Pixel coordinate grounding data:
◇ ◇ ◇
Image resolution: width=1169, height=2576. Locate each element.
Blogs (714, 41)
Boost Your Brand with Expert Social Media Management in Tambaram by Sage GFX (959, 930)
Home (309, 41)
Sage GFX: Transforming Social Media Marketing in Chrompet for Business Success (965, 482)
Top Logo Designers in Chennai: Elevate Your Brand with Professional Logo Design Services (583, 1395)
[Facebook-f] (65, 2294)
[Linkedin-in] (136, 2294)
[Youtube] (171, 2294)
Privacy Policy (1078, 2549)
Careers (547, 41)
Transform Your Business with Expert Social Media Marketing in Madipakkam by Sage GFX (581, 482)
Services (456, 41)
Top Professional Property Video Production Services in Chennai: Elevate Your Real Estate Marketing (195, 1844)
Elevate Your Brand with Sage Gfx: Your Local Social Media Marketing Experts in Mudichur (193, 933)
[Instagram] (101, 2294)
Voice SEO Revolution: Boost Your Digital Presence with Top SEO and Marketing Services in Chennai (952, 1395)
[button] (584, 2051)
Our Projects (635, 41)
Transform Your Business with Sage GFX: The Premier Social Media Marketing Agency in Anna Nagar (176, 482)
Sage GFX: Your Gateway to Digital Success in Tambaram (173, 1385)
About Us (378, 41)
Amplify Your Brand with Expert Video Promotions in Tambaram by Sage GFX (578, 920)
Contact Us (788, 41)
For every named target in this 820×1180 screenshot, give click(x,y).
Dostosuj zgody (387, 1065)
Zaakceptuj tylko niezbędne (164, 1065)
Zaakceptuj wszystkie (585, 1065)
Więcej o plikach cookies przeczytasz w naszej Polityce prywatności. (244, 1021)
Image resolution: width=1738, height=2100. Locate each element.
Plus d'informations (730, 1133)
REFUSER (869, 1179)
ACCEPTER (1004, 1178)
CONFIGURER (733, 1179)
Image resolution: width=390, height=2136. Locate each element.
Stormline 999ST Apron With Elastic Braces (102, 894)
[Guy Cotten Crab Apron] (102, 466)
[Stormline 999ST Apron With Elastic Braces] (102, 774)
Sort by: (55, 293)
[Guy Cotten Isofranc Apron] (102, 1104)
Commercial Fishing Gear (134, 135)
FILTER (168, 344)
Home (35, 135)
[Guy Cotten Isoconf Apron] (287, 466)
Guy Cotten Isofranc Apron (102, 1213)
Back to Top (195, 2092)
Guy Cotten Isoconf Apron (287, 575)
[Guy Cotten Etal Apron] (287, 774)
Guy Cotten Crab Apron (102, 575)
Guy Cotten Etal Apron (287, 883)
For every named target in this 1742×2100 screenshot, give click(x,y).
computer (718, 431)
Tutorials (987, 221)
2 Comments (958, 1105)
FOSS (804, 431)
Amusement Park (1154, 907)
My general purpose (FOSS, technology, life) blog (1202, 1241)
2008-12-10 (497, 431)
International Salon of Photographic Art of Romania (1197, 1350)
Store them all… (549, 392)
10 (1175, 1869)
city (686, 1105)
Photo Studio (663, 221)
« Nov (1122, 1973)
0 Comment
◇ ◇ ◇
### Task to complete
The required result is a verbatim copy of all the entries.

### Answer space
Image resolution: width=1169, height=2576. Locate each element.
Blogs (714, 41)
Boost Your Brand with Expert Social Media Management in Tambaram by Sage GFX (959, 930)
Home (309, 41)
Sage GFX: Transforming Social Media Marketing in Chrompet for Business Success (965, 482)
Top Logo Designers in Chennai: Elevate Your Brand with Professional Logo Design Services (583, 1395)
[Facebook-f] (65, 2294)
[Linkedin-in] (136, 2294)
[Youtube] (171, 2294)
Privacy Policy (1078, 2549)
Careers (547, 41)
Transform Your Business with Expert Social Media Marketing in Madipakkam by Sage GFX (581, 482)
Services (456, 41)
Top Professional Property Video Production Services in Chennai: Elevate Your Real Estate Marketing (195, 1844)
Elevate Your Brand with Sage Gfx: Your Local Social Media Marketing Experts in Mudichur (193, 933)
[Instagram] (101, 2294)
Voice SEO Revolution: Boost Your Digital Presence with Top SEO and Marketing Services in Chennai (952, 1395)
[button] (584, 2051)
Our Projects (635, 41)
Transform Your Business with Sage GFX: The Premier Social Media Marketing Agency in Anna Nagar (176, 482)
Sage GFX: Your Gateway to Digital Success in Tambaram (173, 1385)
About Us (378, 41)
Amplify Your Brand with Expert Video Promotions in Tambaram by Sage GFX (578, 920)
Contact Us (788, 41)
For every named target in this 820×1180 screenshot, give click(x,y).
Dostosuj zgody (387, 1065)
Zaakceptuj tylko niezbędne (164, 1065)
Zaakceptuj wszystkie (585, 1065)
Więcej o plikach cookies przeczytasz w naszej Polityce prywatności. (244, 1021)
Image resolution: width=1738, height=2100. Locate each element.
Plus d'informations (730, 1133)
REFUSER (869, 1179)
ACCEPTER (1004, 1178)
CONFIGURER (733, 1179)
Image resolution: width=390, height=2136. Locate each element.
Stormline 999ST Apron With Elastic Braces (102, 894)
[Guy Cotten Crab Apron] (102, 466)
[Stormline 999ST Apron With Elastic Braces] (102, 774)
Sort by: (55, 293)
[Guy Cotten Isofranc Apron] (102, 1104)
Commercial Fishing Gear (134, 135)
FILTER (168, 344)
Home (35, 135)
[Guy Cotten Isoconf Apron] (287, 466)
Guy Cotten Isofranc Apron (102, 1213)
Back to Top (195, 2092)
Guy Cotten Isoconf Apron (287, 575)
[Guy Cotten Etal Apron] (287, 774)
Guy Cotten Crab Apron (102, 575)
Guy Cotten Etal Apron (287, 883)
For every named target in this 1742×2100 screenshot, give click(x,y).
computer (718, 431)
Tutorials (987, 221)
2 Comments (958, 1105)
FOSS (804, 431)
Amusement Park (1154, 907)
My general purpose (FOSS, technology, life) blog (1202, 1241)
2008-12-10 (497, 431)
International Salon of Photographic Art of Romania (1197, 1350)
Store them all… (549, 392)
10 (1175, 1869)
city (686, 1105)
Photo Studio (663, 221)
« Nov (1122, 1973)
0 Comment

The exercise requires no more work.